Here are the records. Write out exactly the lines between the one holding "MOOC & Co: Revolution" and the one holding "futur 3 (298, 802)", inclusive.

=== SUPPLIED DATA ===

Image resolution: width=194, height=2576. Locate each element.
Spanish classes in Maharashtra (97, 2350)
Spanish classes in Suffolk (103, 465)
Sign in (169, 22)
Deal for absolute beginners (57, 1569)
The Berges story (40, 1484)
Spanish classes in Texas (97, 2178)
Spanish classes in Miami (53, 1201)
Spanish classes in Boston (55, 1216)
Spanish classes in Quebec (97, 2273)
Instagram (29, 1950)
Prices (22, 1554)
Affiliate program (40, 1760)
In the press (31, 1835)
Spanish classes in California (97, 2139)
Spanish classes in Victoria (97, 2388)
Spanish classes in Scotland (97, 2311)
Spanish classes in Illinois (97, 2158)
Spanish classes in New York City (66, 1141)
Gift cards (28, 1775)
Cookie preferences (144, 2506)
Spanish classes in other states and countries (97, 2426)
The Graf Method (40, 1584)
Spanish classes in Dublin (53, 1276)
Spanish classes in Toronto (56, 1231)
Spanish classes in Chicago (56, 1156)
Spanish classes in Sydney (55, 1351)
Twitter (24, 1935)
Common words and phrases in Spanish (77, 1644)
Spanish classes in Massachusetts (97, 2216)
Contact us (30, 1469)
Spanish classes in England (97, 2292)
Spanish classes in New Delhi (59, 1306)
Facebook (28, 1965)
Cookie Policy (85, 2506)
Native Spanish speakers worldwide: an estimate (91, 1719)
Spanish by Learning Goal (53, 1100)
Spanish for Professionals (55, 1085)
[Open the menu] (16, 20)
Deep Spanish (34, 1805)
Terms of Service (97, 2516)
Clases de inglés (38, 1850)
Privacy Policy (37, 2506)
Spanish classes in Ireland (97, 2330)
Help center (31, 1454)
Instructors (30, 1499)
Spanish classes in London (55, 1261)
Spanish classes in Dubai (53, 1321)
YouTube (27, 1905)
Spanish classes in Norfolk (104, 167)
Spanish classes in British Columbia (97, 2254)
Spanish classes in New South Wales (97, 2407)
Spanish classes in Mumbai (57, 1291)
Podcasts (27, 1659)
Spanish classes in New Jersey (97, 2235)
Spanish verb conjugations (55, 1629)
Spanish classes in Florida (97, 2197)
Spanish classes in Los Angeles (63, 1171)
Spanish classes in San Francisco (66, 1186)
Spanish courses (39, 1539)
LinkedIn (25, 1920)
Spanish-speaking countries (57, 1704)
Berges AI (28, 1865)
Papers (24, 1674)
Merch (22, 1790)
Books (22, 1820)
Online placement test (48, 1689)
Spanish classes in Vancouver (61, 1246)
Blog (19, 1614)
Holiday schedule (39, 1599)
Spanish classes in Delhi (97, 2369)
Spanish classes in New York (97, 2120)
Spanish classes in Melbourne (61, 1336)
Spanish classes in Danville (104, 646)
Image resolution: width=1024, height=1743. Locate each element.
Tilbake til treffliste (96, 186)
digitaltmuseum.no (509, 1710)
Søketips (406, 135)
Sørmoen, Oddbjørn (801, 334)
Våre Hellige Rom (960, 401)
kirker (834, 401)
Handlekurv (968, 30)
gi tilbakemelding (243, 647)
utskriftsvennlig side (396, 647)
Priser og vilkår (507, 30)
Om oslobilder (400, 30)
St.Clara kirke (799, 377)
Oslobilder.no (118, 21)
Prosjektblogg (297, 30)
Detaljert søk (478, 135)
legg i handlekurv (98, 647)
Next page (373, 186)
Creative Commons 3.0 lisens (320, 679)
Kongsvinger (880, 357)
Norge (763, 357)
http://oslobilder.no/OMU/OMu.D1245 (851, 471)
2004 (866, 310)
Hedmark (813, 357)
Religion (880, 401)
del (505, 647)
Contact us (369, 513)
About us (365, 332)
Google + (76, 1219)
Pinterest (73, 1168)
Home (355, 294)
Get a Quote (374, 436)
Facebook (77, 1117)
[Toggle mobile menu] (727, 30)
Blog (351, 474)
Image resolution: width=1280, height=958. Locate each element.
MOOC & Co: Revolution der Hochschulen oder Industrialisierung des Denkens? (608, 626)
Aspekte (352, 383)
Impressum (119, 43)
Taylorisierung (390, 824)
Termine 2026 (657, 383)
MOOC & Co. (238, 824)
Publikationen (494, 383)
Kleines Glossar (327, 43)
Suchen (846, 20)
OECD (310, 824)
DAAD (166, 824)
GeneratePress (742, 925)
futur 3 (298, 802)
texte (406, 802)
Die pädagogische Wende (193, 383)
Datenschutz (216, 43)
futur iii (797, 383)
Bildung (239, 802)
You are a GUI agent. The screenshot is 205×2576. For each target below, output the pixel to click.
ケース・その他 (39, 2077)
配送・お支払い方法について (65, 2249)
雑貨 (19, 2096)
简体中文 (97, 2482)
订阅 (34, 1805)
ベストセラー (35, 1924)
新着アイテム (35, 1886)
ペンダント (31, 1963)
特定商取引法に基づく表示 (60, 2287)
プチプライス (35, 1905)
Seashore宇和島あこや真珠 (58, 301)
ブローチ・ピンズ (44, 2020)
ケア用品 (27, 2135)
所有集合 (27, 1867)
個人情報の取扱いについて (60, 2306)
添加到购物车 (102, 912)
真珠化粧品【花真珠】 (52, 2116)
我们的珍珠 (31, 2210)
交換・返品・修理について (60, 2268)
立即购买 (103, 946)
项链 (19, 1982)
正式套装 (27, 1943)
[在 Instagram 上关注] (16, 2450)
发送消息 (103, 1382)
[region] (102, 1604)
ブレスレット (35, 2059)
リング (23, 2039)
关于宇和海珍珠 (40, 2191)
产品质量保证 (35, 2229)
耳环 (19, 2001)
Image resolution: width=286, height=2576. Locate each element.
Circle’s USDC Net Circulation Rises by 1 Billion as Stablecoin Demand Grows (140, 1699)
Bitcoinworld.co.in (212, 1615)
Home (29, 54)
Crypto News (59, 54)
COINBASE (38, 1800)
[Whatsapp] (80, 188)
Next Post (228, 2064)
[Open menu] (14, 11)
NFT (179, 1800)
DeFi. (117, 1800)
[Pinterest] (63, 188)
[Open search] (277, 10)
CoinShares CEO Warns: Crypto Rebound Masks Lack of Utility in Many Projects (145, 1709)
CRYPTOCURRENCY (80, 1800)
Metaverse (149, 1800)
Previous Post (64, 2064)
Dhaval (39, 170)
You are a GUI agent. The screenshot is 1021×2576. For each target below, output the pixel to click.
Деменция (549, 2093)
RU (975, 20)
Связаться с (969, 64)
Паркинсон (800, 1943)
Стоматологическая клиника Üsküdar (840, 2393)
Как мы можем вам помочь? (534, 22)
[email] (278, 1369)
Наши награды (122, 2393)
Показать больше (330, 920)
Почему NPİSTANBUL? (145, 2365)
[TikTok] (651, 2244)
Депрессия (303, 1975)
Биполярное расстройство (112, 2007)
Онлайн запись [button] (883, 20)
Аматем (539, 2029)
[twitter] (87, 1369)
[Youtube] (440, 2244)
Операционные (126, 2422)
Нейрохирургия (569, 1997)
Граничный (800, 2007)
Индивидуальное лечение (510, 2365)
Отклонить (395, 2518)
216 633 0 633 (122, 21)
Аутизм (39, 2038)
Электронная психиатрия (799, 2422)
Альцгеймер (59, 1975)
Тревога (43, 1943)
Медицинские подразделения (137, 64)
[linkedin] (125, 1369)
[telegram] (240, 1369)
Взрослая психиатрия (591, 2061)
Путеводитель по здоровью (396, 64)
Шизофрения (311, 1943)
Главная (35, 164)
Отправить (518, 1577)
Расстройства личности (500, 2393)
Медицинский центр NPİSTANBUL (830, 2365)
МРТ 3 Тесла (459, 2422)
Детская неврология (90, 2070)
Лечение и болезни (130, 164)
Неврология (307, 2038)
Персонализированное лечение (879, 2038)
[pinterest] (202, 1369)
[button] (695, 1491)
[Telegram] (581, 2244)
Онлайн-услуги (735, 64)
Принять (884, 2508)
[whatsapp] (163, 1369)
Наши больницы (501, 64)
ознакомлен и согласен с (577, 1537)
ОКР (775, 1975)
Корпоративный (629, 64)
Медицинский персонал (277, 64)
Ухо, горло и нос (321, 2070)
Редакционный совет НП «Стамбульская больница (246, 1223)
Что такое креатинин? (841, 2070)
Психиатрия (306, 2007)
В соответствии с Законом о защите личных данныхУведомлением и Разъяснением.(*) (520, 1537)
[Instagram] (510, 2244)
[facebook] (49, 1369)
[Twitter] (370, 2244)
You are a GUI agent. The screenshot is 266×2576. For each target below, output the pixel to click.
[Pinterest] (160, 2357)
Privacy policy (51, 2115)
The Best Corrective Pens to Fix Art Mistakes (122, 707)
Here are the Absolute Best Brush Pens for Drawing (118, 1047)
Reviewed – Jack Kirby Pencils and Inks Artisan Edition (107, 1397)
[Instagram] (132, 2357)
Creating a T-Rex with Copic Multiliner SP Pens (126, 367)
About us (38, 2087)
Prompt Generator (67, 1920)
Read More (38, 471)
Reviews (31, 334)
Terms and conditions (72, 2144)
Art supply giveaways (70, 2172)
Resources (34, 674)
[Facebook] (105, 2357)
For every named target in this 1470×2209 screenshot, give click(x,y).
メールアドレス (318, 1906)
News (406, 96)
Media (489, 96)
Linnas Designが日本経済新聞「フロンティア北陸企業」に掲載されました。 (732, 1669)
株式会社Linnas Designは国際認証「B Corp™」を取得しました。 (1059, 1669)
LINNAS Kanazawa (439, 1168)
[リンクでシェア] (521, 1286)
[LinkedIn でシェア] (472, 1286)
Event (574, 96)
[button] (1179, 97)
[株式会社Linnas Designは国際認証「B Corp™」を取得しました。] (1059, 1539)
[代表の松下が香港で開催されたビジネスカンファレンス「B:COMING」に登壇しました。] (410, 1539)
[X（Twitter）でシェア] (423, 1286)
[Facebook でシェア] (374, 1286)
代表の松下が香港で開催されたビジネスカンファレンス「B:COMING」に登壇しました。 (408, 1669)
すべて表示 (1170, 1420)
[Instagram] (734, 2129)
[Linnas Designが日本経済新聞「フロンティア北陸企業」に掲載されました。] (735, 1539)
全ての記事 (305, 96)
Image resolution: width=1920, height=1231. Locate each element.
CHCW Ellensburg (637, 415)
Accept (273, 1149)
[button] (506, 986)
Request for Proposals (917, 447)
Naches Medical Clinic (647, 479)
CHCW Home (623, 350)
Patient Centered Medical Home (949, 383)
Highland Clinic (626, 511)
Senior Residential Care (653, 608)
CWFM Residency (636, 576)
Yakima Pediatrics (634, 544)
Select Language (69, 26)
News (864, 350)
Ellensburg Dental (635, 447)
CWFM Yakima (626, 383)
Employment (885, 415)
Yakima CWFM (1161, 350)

===

• YOUR RESPONSE
MOOC & Co: Revolution der Hochschulen oder Industrialisierung des Denkens? (608, 626)
Aspekte (352, 383)
Impressum (119, 43)
Taylorisierung (390, 824)
Termine 2026 (657, 383)
MOOC & Co. (238, 824)
Publikationen (494, 383)
Kleines Glossar (327, 43)
Suchen (846, 20)
OECD (310, 824)
DAAD (166, 824)
GeneratePress (742, 925)
futur 3 (298, 802)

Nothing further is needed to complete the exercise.